--- START ---

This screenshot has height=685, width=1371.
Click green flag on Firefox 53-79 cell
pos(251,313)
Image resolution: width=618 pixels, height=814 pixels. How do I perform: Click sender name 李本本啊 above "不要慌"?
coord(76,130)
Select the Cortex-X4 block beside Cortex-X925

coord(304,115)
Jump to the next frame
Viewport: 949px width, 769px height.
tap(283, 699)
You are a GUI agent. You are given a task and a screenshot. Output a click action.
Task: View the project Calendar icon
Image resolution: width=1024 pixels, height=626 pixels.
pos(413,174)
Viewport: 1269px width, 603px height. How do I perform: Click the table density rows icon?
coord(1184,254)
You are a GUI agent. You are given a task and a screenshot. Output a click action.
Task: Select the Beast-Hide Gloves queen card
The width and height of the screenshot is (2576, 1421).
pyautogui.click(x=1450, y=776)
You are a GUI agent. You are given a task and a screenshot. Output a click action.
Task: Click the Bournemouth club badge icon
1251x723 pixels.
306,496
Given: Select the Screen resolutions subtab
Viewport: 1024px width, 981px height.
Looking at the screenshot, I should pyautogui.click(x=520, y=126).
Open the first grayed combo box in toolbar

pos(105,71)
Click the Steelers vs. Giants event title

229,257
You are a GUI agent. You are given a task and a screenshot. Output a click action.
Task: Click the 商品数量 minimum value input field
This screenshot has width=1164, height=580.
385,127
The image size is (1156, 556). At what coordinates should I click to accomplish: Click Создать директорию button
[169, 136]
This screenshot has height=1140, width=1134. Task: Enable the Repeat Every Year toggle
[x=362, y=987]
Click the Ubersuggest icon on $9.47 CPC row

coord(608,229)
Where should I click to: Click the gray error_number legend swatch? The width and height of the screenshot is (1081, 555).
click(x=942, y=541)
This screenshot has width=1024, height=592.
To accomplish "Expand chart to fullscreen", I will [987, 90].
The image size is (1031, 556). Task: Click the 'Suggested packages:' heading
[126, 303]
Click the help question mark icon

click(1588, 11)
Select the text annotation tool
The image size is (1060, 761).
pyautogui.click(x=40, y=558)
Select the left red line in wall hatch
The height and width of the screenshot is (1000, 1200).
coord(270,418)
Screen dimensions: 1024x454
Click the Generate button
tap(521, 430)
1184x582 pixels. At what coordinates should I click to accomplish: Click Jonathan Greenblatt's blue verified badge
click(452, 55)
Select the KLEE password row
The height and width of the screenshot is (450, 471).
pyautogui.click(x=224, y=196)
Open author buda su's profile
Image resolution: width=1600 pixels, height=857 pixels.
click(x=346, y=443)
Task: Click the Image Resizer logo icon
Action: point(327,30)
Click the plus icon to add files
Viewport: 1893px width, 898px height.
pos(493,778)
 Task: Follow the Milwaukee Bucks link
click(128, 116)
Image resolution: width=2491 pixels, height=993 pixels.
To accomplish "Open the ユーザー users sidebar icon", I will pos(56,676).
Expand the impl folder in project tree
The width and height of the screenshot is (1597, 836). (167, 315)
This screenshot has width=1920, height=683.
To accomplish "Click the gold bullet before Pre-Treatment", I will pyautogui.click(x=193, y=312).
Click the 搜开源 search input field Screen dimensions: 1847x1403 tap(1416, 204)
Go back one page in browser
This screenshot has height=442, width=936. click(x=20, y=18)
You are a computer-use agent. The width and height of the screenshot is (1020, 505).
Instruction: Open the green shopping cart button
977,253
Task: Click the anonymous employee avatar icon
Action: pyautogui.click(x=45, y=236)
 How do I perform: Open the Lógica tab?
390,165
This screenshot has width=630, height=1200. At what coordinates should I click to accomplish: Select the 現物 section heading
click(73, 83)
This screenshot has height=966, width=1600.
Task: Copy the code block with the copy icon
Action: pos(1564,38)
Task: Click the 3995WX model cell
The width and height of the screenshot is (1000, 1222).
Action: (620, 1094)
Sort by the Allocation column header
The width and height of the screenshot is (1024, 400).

--- END ---

(Action item) Every record above must be set down again, word for word.

(Result of this exercise)
This screenshot has height=685, width=1371.
Click green flag on Firefox 53-79 cell
pos(251,313)
Image resolution: width=618 pixels, height=814 pixels. How do I perform: Click sender name 李本本啊 above "不要慌"?
coord(76,130)
Select the Cortex-X4 block beside Cortex-X925

coord(304,115)
Jump to the next frame
Viewport: 949px width, 769px height.
tap(283, 699)
You are a GUI agent. You are given a task and a screenshot. Output a click action.
Task: View the project Calendar icon
Image resolution: width=1024 pixels, height=626 pixels.
pos(413,174)
Viewport: 1269px width, 603px height. How do I perform: Click the table density rows icon?
coord(1184,254)
You are a GUI agent. You are given a task and a screenshot. Output a click action.
Task: Select the Beast-Hide Gloves queen card
The width and height of the screenshot is (2576, 1421).
pyautogui.click(x=1450, y=776)
You are a GUI agent. You are given a task and a screenshot. Output a click action.
Task: Click the Bournemouth club badge icon
1251x723 pixels.
306,496
Given: Select the Screen resolutions subtab
Viewport: 1024px width, 981px height.
Looking at the screenshot, I should pyautogui.click(x=520, y=126).
Open the first grayed combo box in toolbar

pos(105,71)
Click the Steelers vs. Giants event title

229,257
You are a GUI agent. You are given a task and a screenshot. Output a click action.
Task: Click the 商品数量 minimum value input field
This screenshot has width=1164, height=580.
385,127
The image size is (1156, 556). At what coordinates should I click to accomplish: Click Создать директорию button
[169, 136]
This screenshot has height=1140, width=1134. Task: Enable the Repeat Every Year toggle
[x=362, y=987]
Click the Ubersuggest icon on $9.47 CPC row

coord(608,229)
Where should I click to: Click the gray error_number legend swatch? The width and height of the screenshot is (1081, 555).
click(x=942, y=541)
This screenshot has width=1024, height=592.
To accomplish "Expand chart to fullscreen", I will [987, 90].
The image size is (1031, 556). Task: Click the 'Suggested packages:' heading
[126, 303]
Click the help question mark icon

click(1588, 11)
Select the text annotation tool
The image size is (1060, 761).
pyautogui.click(x=40, y=558)
Select the left red line in wall hatch
The height and width of the screenshot is (1000, 1200).
coord(270,418)
Screen dimensions: 1024x454
Click the Generate button
tap(521, 430)
1184x582 pixels. At what coordinates should I click to accomplish: Click Jonathan Greenblatt's blue verified badge
click(452, 55)
Select the KLEE password row
The height and width of the screenshot is (450, 471).
pyautogui.click(x=224, y=196)
Open author buda su's profile
Image resolution: width=1600 pixels, height=857 pixels.
click(x=346, y=443)
Task: Click the Image Resizer logo icon
Action: point(327,30)
Click the plus icon to add files
Viewport: 1893px width, 898px height.
pos(493,778)
 Task: Follow the Milwaukee Bucks link
click(128, 116)
Image resolution: width=2491 pixels, height=993 pixels.
To accomplish "Open the ユーザー users sidebar icon", I will pos(56,676).
Expand the impl folder in project tree
The width and height of the screenshot is (1597, 836). (167, 315)
This screenshot has width=1920, height=683.
To accomplish "Click the gold bullet before Pre-Treatment", I will pyautogui.click(x=193, y=312).
Click the 搜开源 search input field Screen dimensions: 1847x1403 tap(1416, 204)
Go back one page in browser
This screenshot has height=442, width=936. click(x=20, y=18)
You are a computer-use agent. The width and height of the screenshot is (1020, 505).
Instruction: Open the green shopping cart button
977,253
Task: Click the anonymous employee avatar icon
Action: pyautogui.click(x=45, y=236)
 How do I perform: Open the Lógica tab?
390,165
This screenshot has width=630, height=1200. At what coordinates should I click to accomplish: Select the 現物 section heading
click(73, 83)
This screenshot has height=966, width=1600.
Task: Copy the code block with the copy icon
Action: pos(1564,38)
Task: Click the 3995WX model cell
The width and height of the screenshot is (1000, 1222).
Action: (620, 1094)
Sort by the Allocation column header
The width and height of the screenshot is (1024, 400).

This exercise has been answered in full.